Virginie’s recent post has me thinking about the 5 R (Refuse (flyers, etc), Reuse (mug), Reduce (clothes consumption), Recycle (trade old clothes or turn them into bags), and Rot (compost). There is a 6 sigma process to manufacturing so why not a 5 R process for re-envision the post consumption process? One interesting and honorable part of Captain Bruce’s time and land are his efforts to support the people of Haiti. Haiti is one of the poorest countries in the western hemisphere and its lack of healthcare infrastructure,food insecurity and high population density make it highly susceptible to the consequences of the current viral pandemic. These people are truly poor. The charity has many facets and the charities efforts to help bring food, water and medical supplies to Haiti are discussed here http://www.friendsofileavachehaiti.com/. The focus of this Blog post, however will be his efforts to recycle and reuse old sails.
The captain has assembled a small network of people who collect sails and give them to Bruce to hold onto until they can be delivered to Haiti. There is a shed full of donated sails at his place in Ontario. Last fall we loaded up around 60 of these sails and sent them aboard the Ketch Tandameer to Ile a Vache, Haiti.

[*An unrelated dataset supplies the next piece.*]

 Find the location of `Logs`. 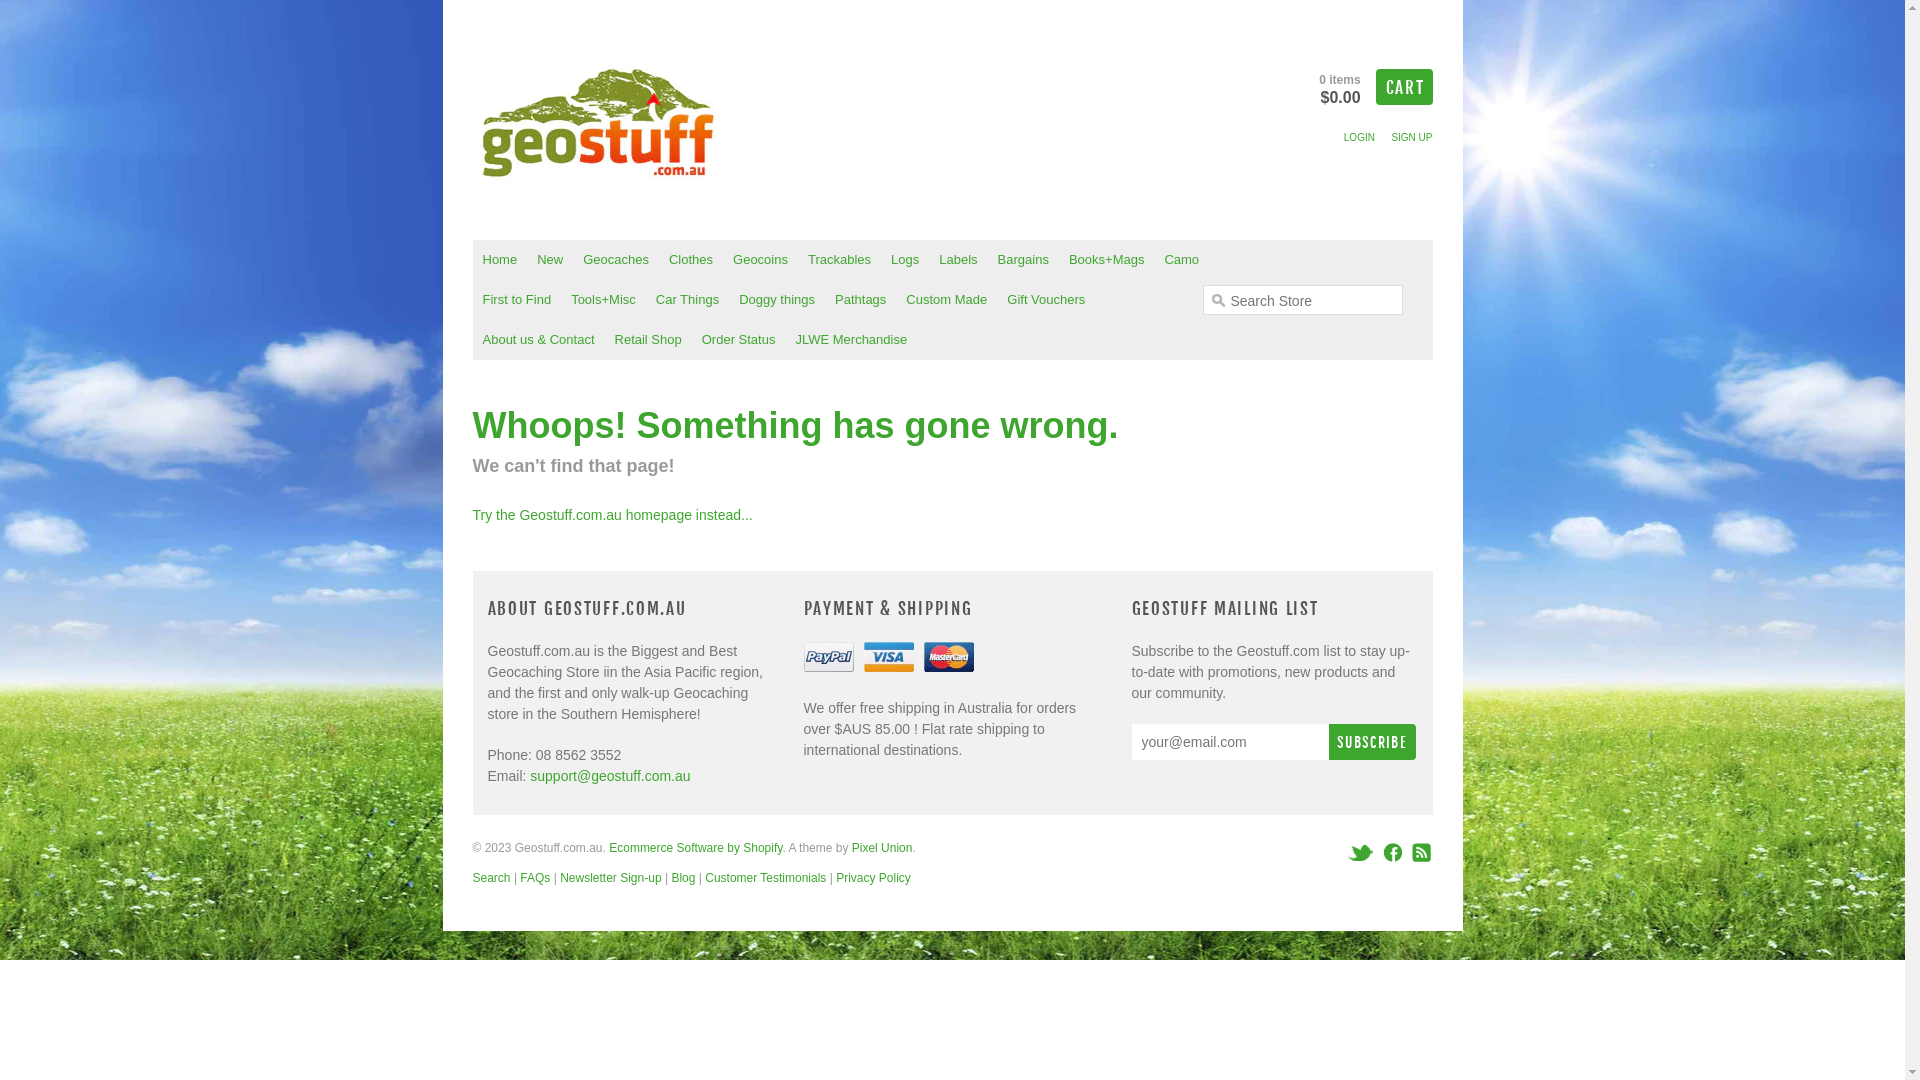

Logs is located at coordinates (905, 260).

The Captain also bought an old foot powered sewing machine and paid to have it totally restored. We carefully packed this beautiful antique to be sent along with the sails. Human power has long been more reliable than the electrical grid in developing countries.

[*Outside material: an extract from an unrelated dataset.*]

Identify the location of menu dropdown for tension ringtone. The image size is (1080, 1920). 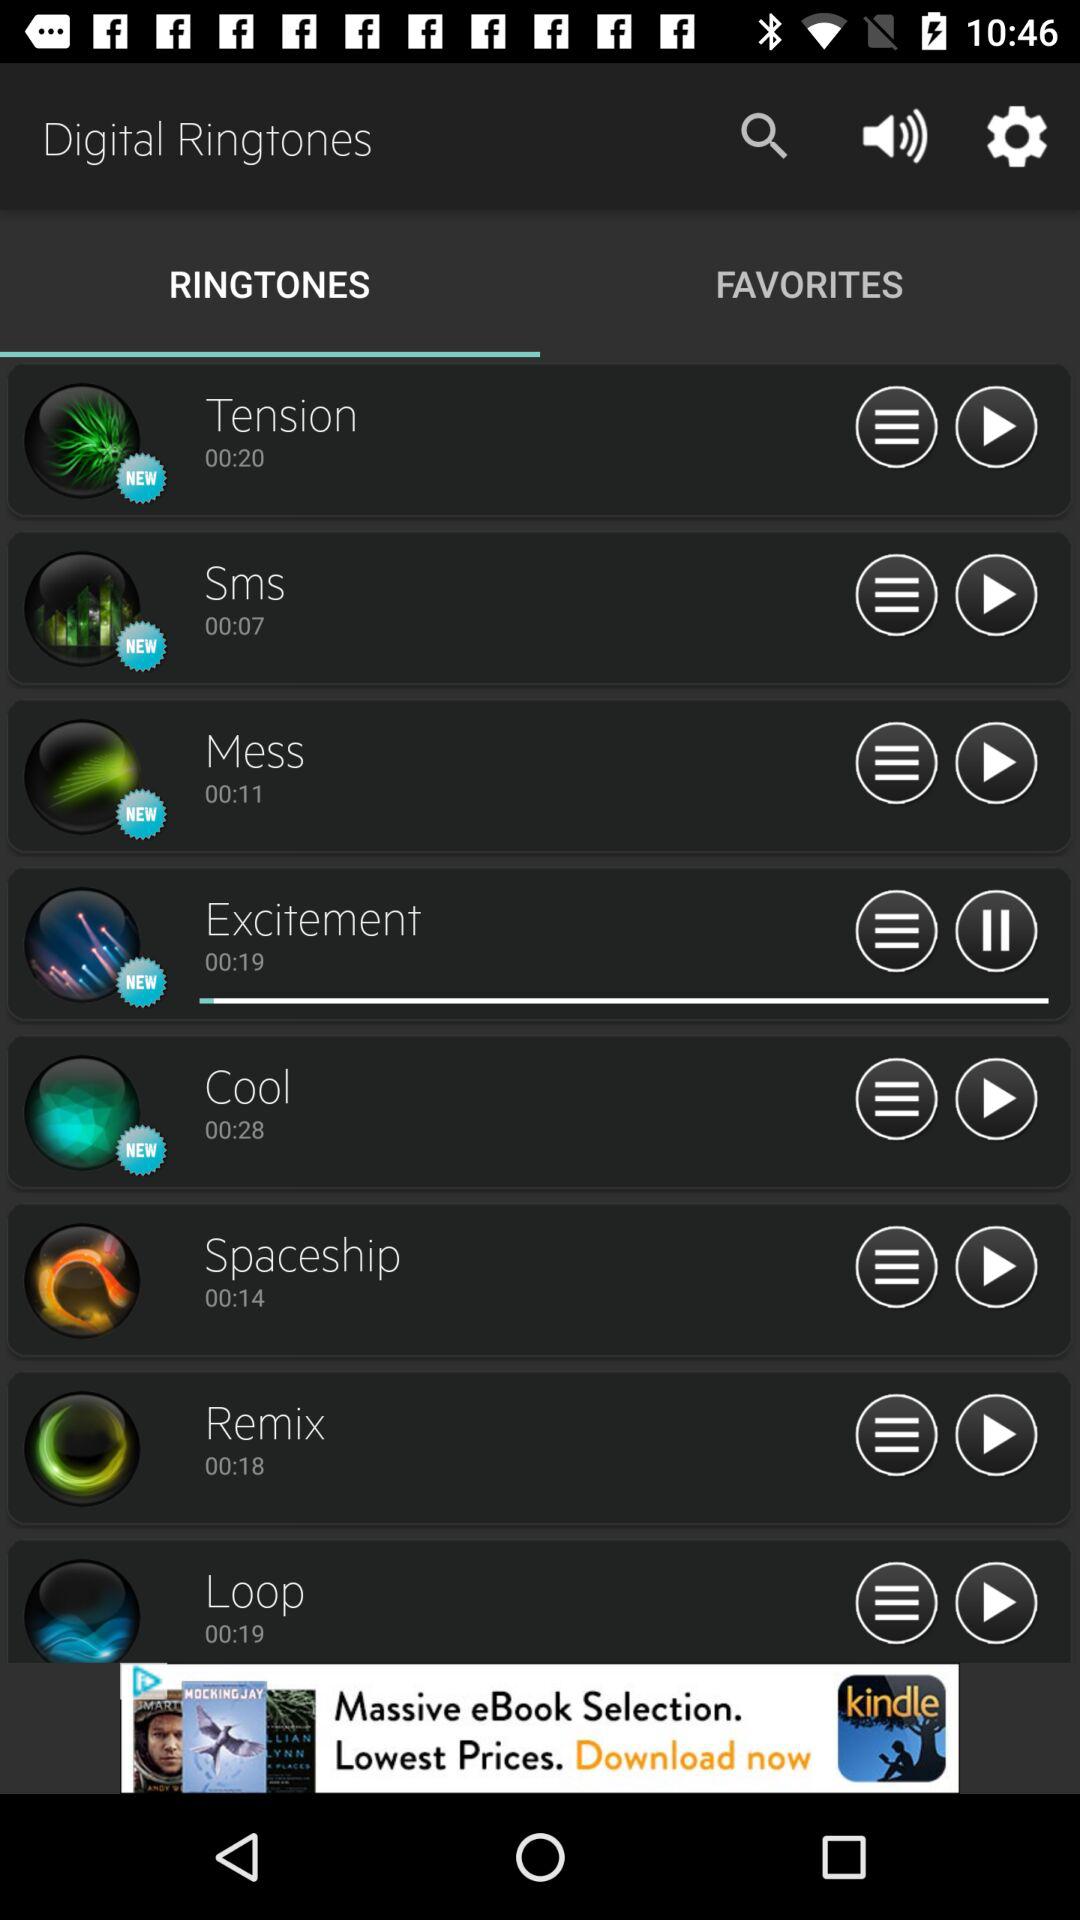
(896, 428).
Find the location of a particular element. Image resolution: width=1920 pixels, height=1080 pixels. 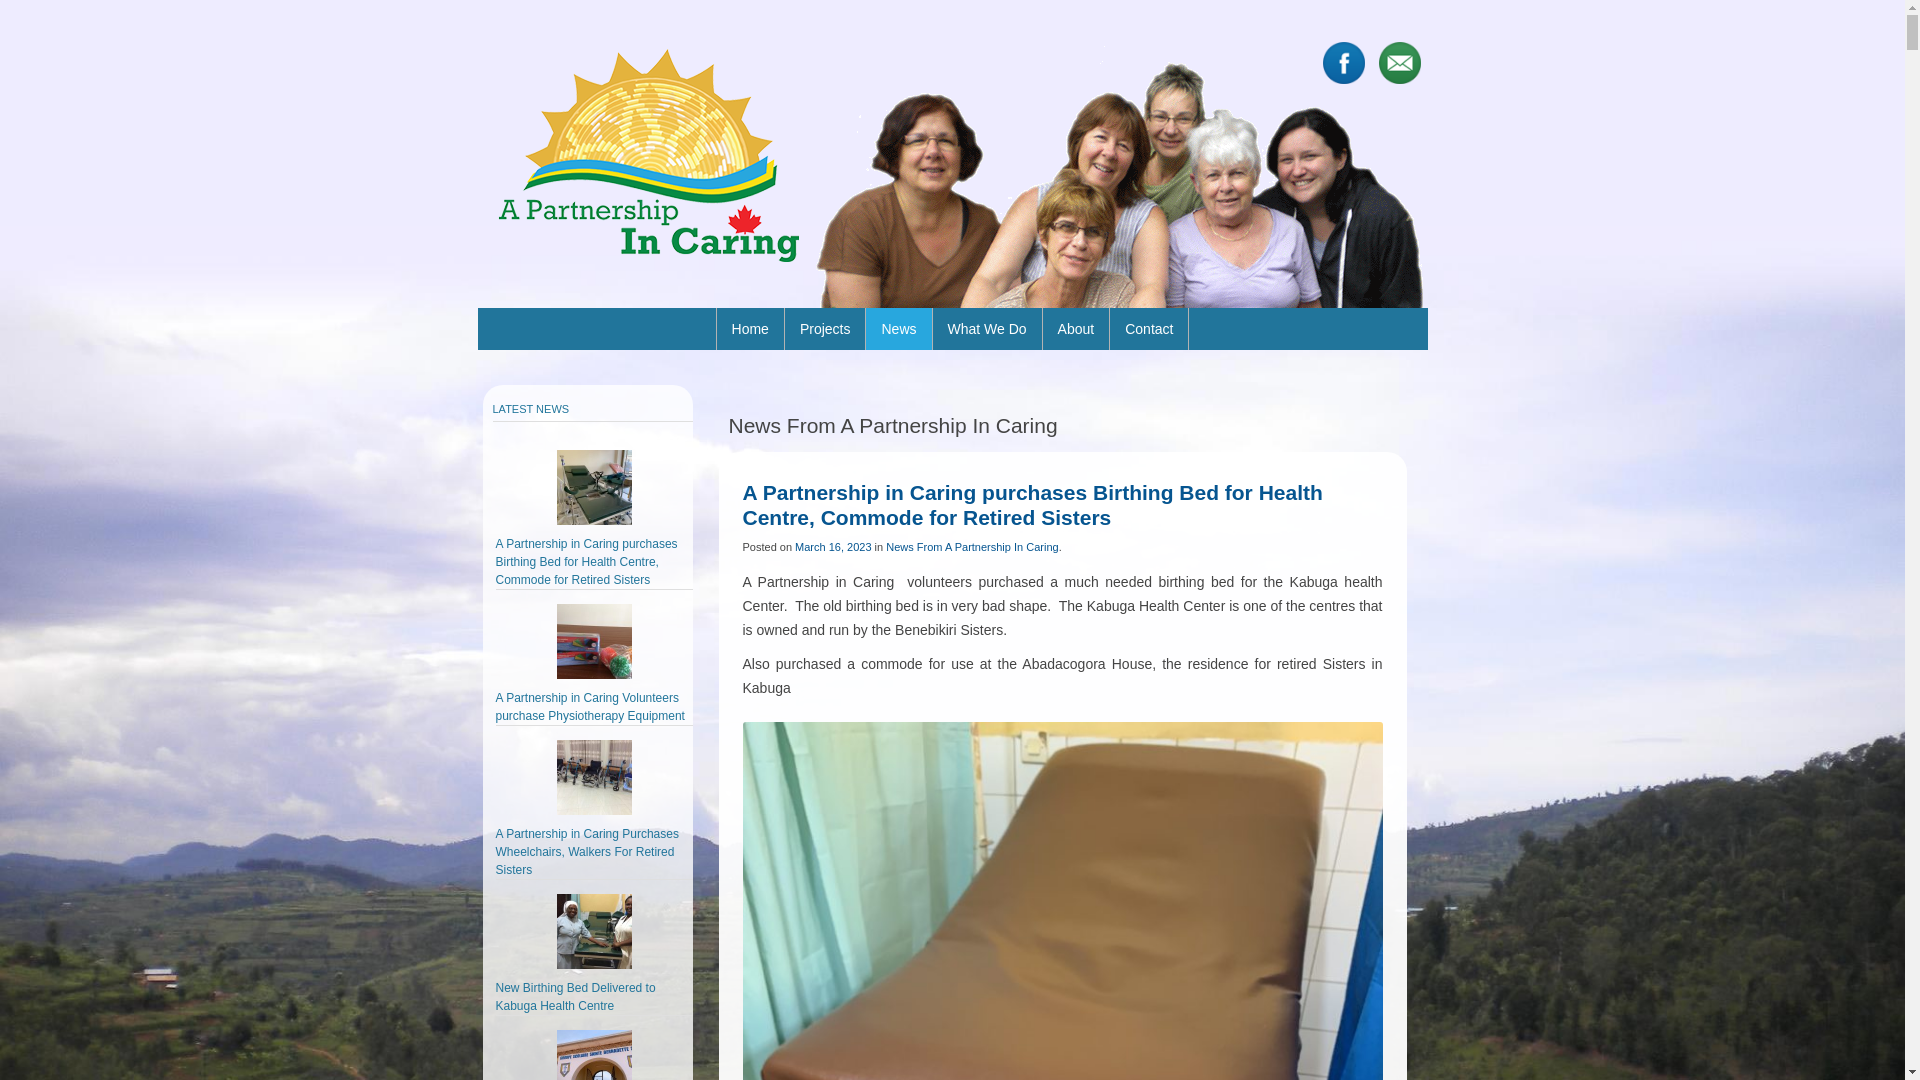

Home is located at coordinates (750, 329).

Why is this so important? Before these used sails were available the Haitian sailors would use whatever they could find in order to be able to fish to feed their families. The cotton of plastic sheets (for example tarps) they were using were prone to failing at sea, leaving them adrift and at the mercy of the sea. Dacron sails are much stronger and last far longer than the material they could repurpose for their fishing efforts. These efforts are saving lives and enabling Haitians to obtain food for their families. Additional photos and stories of the end products of the charity’s work can be found here http://www.friendsofileavachehaiti.com/used-sails.html.
As the United Nations pulls out of Haiti the country is in need more than ever and donations are needed. Normally a good portion of small but meaningful donations come from patrons of the hair salon run by the treasurer Bonnie, but that has been closed due to the Covid outbreak. Every penny that you donate to The Friends of Ile a Vache Haiti charity goes directly to people in our hemisphere in need. It is truly an all volunteer effort. Despite the hardships of living in Haiti a smile come readily to the faces of its people.